* Your task *
Please reproduce the whole listing without altering anything.

====== Given data

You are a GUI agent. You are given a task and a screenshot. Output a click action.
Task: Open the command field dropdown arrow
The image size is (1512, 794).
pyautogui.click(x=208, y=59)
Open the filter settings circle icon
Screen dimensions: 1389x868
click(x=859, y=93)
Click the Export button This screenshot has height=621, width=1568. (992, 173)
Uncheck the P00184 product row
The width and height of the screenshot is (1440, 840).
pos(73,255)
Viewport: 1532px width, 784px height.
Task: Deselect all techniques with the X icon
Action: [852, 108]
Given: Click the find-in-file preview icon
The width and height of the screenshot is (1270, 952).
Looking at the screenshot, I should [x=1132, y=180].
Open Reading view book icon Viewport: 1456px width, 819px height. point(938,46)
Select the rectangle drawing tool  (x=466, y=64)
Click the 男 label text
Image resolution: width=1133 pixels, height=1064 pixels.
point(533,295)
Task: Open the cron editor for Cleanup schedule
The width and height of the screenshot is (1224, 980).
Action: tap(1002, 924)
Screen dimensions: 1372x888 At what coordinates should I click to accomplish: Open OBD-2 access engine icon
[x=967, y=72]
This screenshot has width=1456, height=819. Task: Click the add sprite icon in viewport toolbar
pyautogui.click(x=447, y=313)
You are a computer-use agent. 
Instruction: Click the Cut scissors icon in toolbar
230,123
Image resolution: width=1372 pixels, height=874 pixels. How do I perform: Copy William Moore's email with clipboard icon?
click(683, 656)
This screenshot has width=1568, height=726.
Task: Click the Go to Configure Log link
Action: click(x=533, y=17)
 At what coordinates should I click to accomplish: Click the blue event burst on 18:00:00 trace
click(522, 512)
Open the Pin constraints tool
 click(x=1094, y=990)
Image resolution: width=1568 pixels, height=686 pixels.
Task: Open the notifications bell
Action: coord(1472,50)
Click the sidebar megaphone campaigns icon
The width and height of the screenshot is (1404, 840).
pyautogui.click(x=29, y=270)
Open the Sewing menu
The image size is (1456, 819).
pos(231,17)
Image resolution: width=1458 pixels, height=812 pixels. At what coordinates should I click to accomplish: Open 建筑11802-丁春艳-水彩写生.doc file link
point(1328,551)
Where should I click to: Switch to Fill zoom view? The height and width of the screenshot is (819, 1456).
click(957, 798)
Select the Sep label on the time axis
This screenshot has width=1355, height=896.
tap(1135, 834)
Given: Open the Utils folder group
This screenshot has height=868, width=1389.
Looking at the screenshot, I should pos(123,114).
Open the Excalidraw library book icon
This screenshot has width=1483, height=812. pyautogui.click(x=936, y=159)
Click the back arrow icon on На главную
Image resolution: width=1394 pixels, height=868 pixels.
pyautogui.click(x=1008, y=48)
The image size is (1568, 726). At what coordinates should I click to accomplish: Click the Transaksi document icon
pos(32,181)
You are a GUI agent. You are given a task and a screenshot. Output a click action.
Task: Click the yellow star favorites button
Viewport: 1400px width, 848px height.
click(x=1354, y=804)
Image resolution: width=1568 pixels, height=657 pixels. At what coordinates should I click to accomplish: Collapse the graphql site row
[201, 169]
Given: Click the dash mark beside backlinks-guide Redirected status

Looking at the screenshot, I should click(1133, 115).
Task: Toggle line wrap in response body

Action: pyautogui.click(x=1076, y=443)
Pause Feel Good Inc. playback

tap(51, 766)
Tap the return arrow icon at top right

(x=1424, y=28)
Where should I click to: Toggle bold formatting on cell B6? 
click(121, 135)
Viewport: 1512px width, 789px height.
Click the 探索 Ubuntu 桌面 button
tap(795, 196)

============

* Solution for this task *
You are a GUI agent. You are given a task and a screenshot. Output a click action.
Task: Open the command field dropdown arrow
The image size is (1512, 794).
pyautogui.click(x=208, y=59)
Open the filter settings circle icon
Screen dimensions: 1389x868
click(x=859, y=93)
Click the Export button This screenshot has height=621, width=1568. (992, 173)
Uncheck the P00184 product row
The width and height of the screenshot is (1440, 840).
pos(73,255)
Viewport: 1532px width, 784px height.
Task: Deselect all techniques with the X icon
Action: [852, 108]
Given: Click the find-in-file preview icon
The width and height of the screenshot is (1270, 952).
Looking at the screenshot, I should [x=1132, y=180].
Open Reading view book icon Viewport: 1456px width, 819px height. point(938,46)
Select the rectangle drawing tool  (x=466, y=64)
Click the 男 label text
Image resolution: width=1133 pixels, height=1064 pixels.
point(533,295)
Task: Open the cron editor for Cleanup schedule
The width and height of the screenshot is (1224, 980).
Action: tap(1002, 924)
Screen dimensions: 1372x888 At what coordinates should I click to accomplish: Open OBD-2 access engine icon
[x=967, y=72]
This screenshot has width=1456, height=819. Task: Click the add sprite icon in viewport toolbar
pyautogui.click(x=447, y=313)
You are a computer-use agent. 
Instruction: Click the Cut scissors icon in toolbar
230,123
Image resolution: width=1372 pixels, height=874 pixels. How do I perform: Copy William Moore's email with clipboard icon?
click(683, 656)
This screenshot has width=1568, height=726.
Task: Click the Go to Configure Log link
Action: click(x=533, y=17)
 At what coordinates should I click to accomplish: Click the blue event burst on 18:00:00 trace
click(522, 512)
Open the Pin constraints tool
 click(x=1094, y=990)
Image resolution: width=1568 pixels, height=686 pixels.
Task: Open the notifications bell
Action: coord(1472,50)
Click the sidebar megaphone campaigns icon
The width and height of the screenshot is (1404, 840).
pyautogui.click(x=29, y=270)
Open the Sewing menu
The image size is (1456, 819).
pos(231,17)
Image resolution: width=1458 pixels, height=812 pixels. At what coordinates should I click to accomplish: Open 建筑11802-丁春艳-水彩写生.doc file link
point(1328,551)
Where should I click to: Switch to Fill zoom view? The height and width of the screenshot is (819, 1456).
click(957, 798)
Select the Sep label on the time axis
This screenshot has width=1355, height=896.
tap(1135, 834)
Given: Open the Utils folder group
This screenshot has height=868, width=1389.
Looking at the screenshot, I should pos(123,114).
Open the Excalidraw library book icon
This screenshot has width=1483, height=812. pyautogui.click(x=936, y=159)
Click the back arrow icon on На главную
Image resolution: width=1394 pixels, height=868 pixels.
pyautogui.click(x=1008, y=48)
The image size is (1568, 726). At what coordinates should I click to accomplish: Click the Transaksi document icon
pos(32,181)
You are a GUI agent. You are given a task and a screenshot. Output a click action.
Task: Click the yellow star favorites button
Viewport: 1400px width, 848px height.
click(x=1354, y=804)
Image resolution: width=1568 pixels, height=657 pixels. At what coordinates should I click to accomplish: Collapse the graphql site row
[201, 169]
Given: Click the dash mark beside backlinks-guide Redirected status

Looking at the screenshot, I should click(1133, 115).
Task: Toggle line wrap in response body

Action: pyautogui.click(x=1076, y=443)
Pause Feel Good Inc. playback

tap(51, 766)
Tap the return arrow icon at top right

(x=1424, y=28)
Where should I click to: Toggle bold formatting on cell B6? 
click(121, 135)
Viewport: 1512px width, 789px height.
Click the 探索 Ubuntu 桌面 button
tap(795, 196)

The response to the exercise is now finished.